Pharmacokinetics Flashcards
What are some of the different methods of pharmaceutical process?
Oral Parenteral (IV, intramuscular, subcutaneous) Topical Rectal Transdermal (e.g. GTN, oestrogen) Inhalation Sublingual
Outline the steps of pharmacokinetics.
PHARMACEUTICAL PROCESS (how is drug getting to the patient?) Oral or parenteral (injection)
PHARMACOKINETIC PROCESS (how is drug getting to site of action?)
Oral: gut -> liver -> extracellular fluid
Parenteral: extracellular fluid
Eliminated by liver metabolism & renal excretion
PHARMACODYNAMIC PROCESS (is drug producing desired effect?) Pharmacological effect
THERAPEUTIC PROCESS (how is the pharmacodynamic process translated into a therapeutic effect?) Therapeutic effect
Define oral bioavailability. What does the rate and amount depend on?
Proportion of drug given orally (or any other way except IV) that reaches the circulation unchanged
Amount depends on first-pass metabolism and gut absorption
Rate depends on pharmaceutical factors and gut absorption
What is the therapeutic ratio? Give an example of a drug with a narrow therapeutic window, and an example of a drug with a wide therapeutic window.
Lethal dose in 50% (LD50)/Minimum effective dose in 50% (ED50)
Narrow therapeutic window e.g. warfarin (side-effects start occurring below the maximum dose) (small therapeutic index)
Wide therapeutic window e.g. penicillin (unwanted adverse effects occur way above the maximum dose)
What is the first pass effect?
Any drug in the portal circulation passes through and is metabolised by the liver.
This reduces the concentration of active drug before it reaches the systemic circulation
Applies to oral drugs (ileum -> venous blood -> hepatic portal vein), rectal drugs (enters systemic and portal circulation) but not parenteral drugs (enter systemic circulation immediately)
Define drug distribution.
The theoretical volume into which a drug has distributed, assuming that this occurs instantaneously.

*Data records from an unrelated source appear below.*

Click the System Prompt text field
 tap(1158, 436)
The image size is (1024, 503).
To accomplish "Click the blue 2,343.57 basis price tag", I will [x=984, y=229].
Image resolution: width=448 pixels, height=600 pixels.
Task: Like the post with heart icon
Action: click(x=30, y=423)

Amount given/plasma concentration at time = 0s
Lipid soluble drugs have a high drug distribution, non-lipid soluble drugs have a low drug distribution
What is the difference between object drugs and precipitant drugs?
Object drugs (class I): used at dose lower than the number of albumin binding sites - low [free drug]
Precipitant drugs (class II): used at dose greater than the number of albumin binding sites - high [free drug] —–> displaces object drugs
note: elimination rate increases to restore steady state and reduce [free drug]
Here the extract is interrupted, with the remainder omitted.